During the last few years of Attorney Sam's Takes, I have pointed out many times that cases that used to be handled by civil lawsuits have now entered the criminal justice arena. I have opined that part of the reason for this is that these cases, or at least the prosecution of them, brings headlines and publicity that political prosecutors are looking to get.

No where has this been more noteworthy then in the areas of theft and fraud. Most of the cases that we see have to do with politicians and/or fraud against public agencies. These cases often include wire fraud, insurance fraud, mail fraud, Social Security fraud and so on. I would imagine that since the World Wide Web is our latest "out West" area, as we learn more about it, there will not only be more Internet crimes, but also more prosecutions.

The fact is, fraud took place long before we had an Internet. It was not always prosecuted as a crime however. Often, the matter was resolved by a civil lawsuit.

For example, let's say I make a deal with someone that I am going to sell them a book of my blogs for which they will pay an insane amount of money. I live in the Boston area and my purchaser lives in Toledo Ohio. I sent him the book and he sends me a check.

The check bounces.

Now, I cannot reach the gentleman no matter what mode of communication I try. What do I do?

In the old days, a civil lawsuit might come out of this scenario. These days, a criminal prosecution could arise. Both would be based on the same set of facts and, although having somewhat different names, be based on the same type of legal theory.

Technically, of course, there is nothing to forbid both from taking place at the same time. In fact, we see this many times in certain types of cases. For example, it will not surprise you to learn that after many criminal vehicular homicide cases Resolve, withere is a civil lawsuit for wrongful death.

I hate to bring up an old canker sore of the legal system, but remember O.J. Simpson? After his prosecution failed, he was sued civilly for wrongful death. The wrongful death lawsuit was clearly going to come whether or not the prosecution succeeded.

As I have told you many times, it is quite easy to be charged with a crime. Often, you simply have to anger the wrong people. I have handled many criminal cases that have arisen out of another kind of court action. I could not begin to estimate how many criminal cases I have defended which are offshoots of a divorce proceeding. It seems almost commonplace to find restringing orders, domestic violence allegations and harassment charges waltzing hand-in-hand down the corridors of justice with ugly divorce proceedings.

It is also not unusual to find allegations of white-collar crimes arise from business disagreements. Perhaps there are negotiations going on. Perhaps there is a civil lawsuit going on. However, it has become apparent to most people that one way to get the upper hand in a fight is to get the state or United States government on your side.

Of course, it doesn't hurt that bringing criminal charges will cost you, as a complainant, absolutely nothing.

You may be wondering why some cases have criminal prosecutions as well as civil lawsuits and other is simply the civil lawsuits.

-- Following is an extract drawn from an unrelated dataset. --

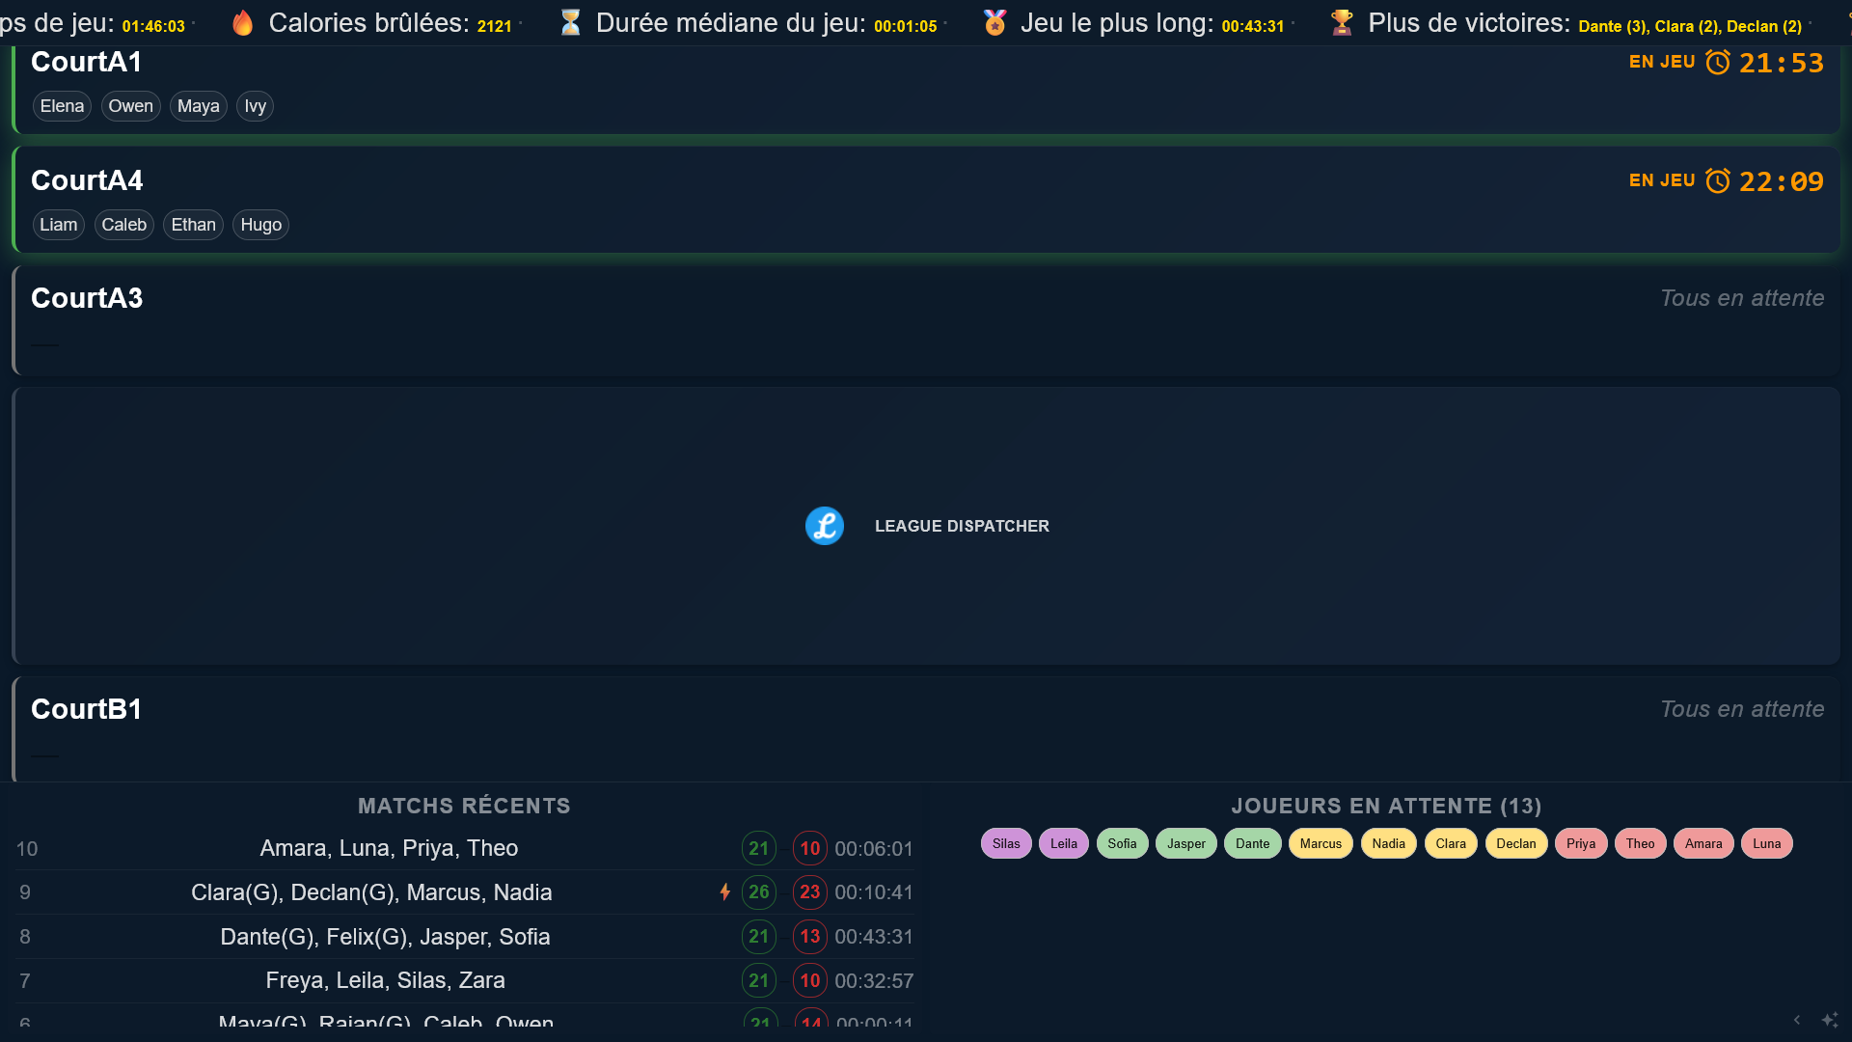Click the Matchs Récents section header
The height and width of the screenshot is (1042, 1852).
point(464,806)
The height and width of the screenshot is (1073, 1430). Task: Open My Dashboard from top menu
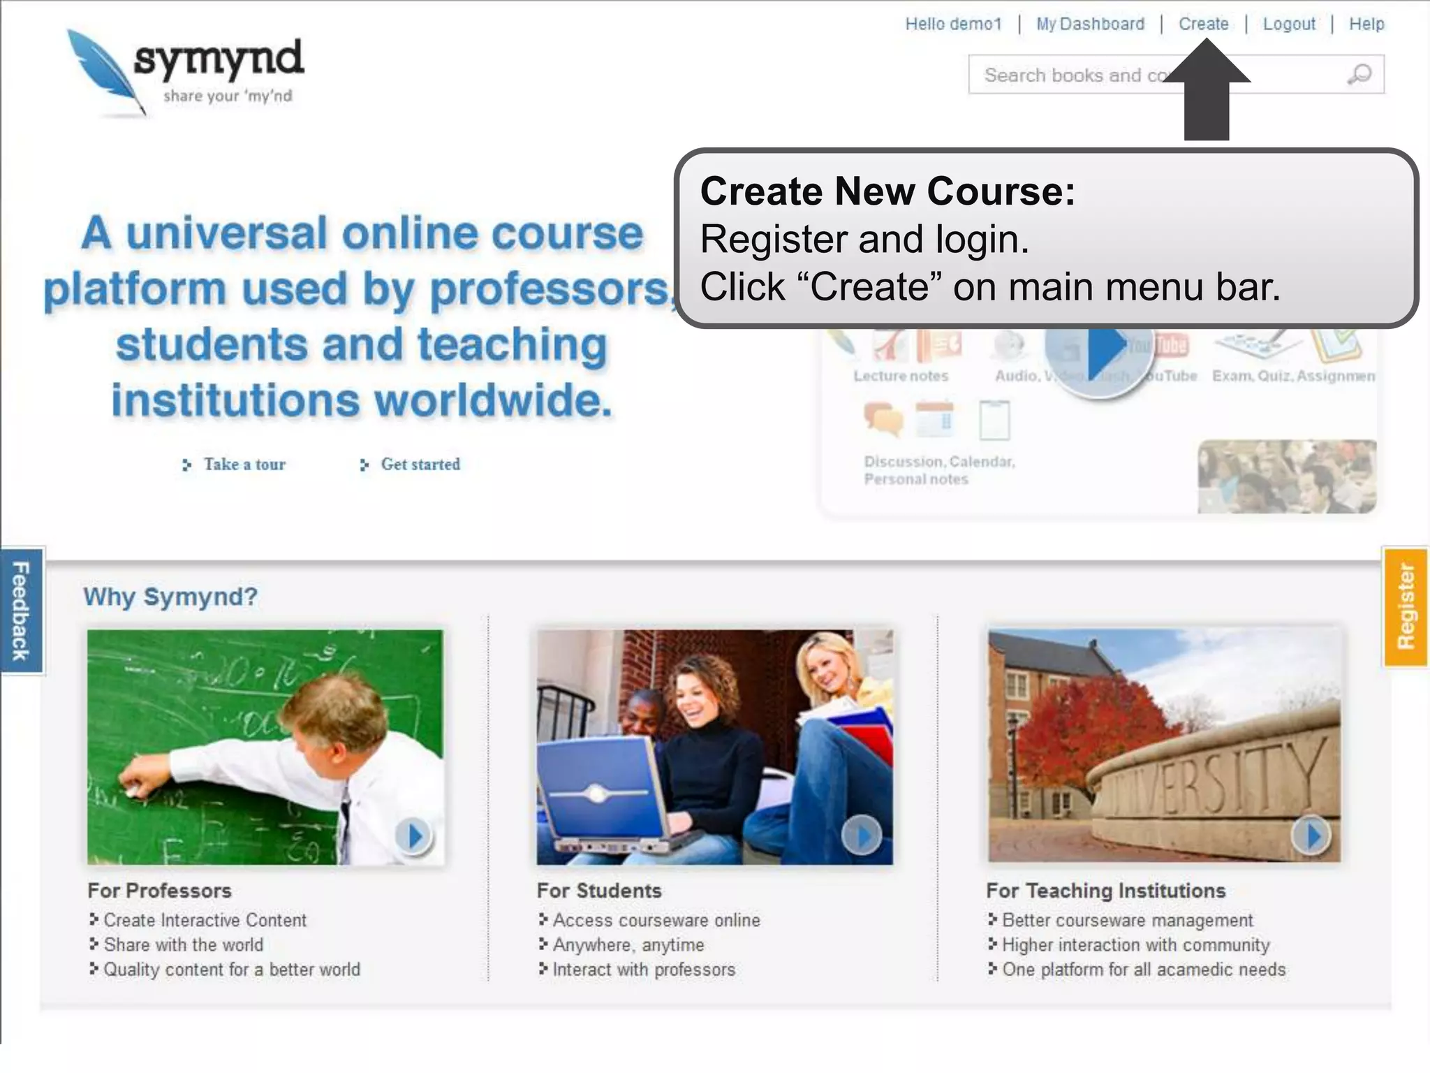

It is a good question. I don't think there is a one-size-fits-all answer. It depends on who the parties are and who the prosecutors are. It also depends upon The political plans of the main prosecutor in the office.

Does that mean that none of these cases deserve criminal prosecutions? Of course not. Plainly speaking, the words "never" and "always" do not really exist in the criminal justice trenches.

But in order to successfully guide you through the process once criminal type allegations are made against you, your best asset is an experienced criminal defense attorney. I have warned you for many years that, if in this situation, the best thing you can do is hire such an attorney even before any allegations off formalized. By then, it may be too late to do all on your behalf that a defense attorney might have been able to do.

If you are a regular reader to this daily blog, none of what I have told you today is new. But whether or not you are a daily reader, It is a message worth hearing again.

Because, someday, it may be your turn in the hot seat.


In the meantime, have a great, safe and law-abiding weekend!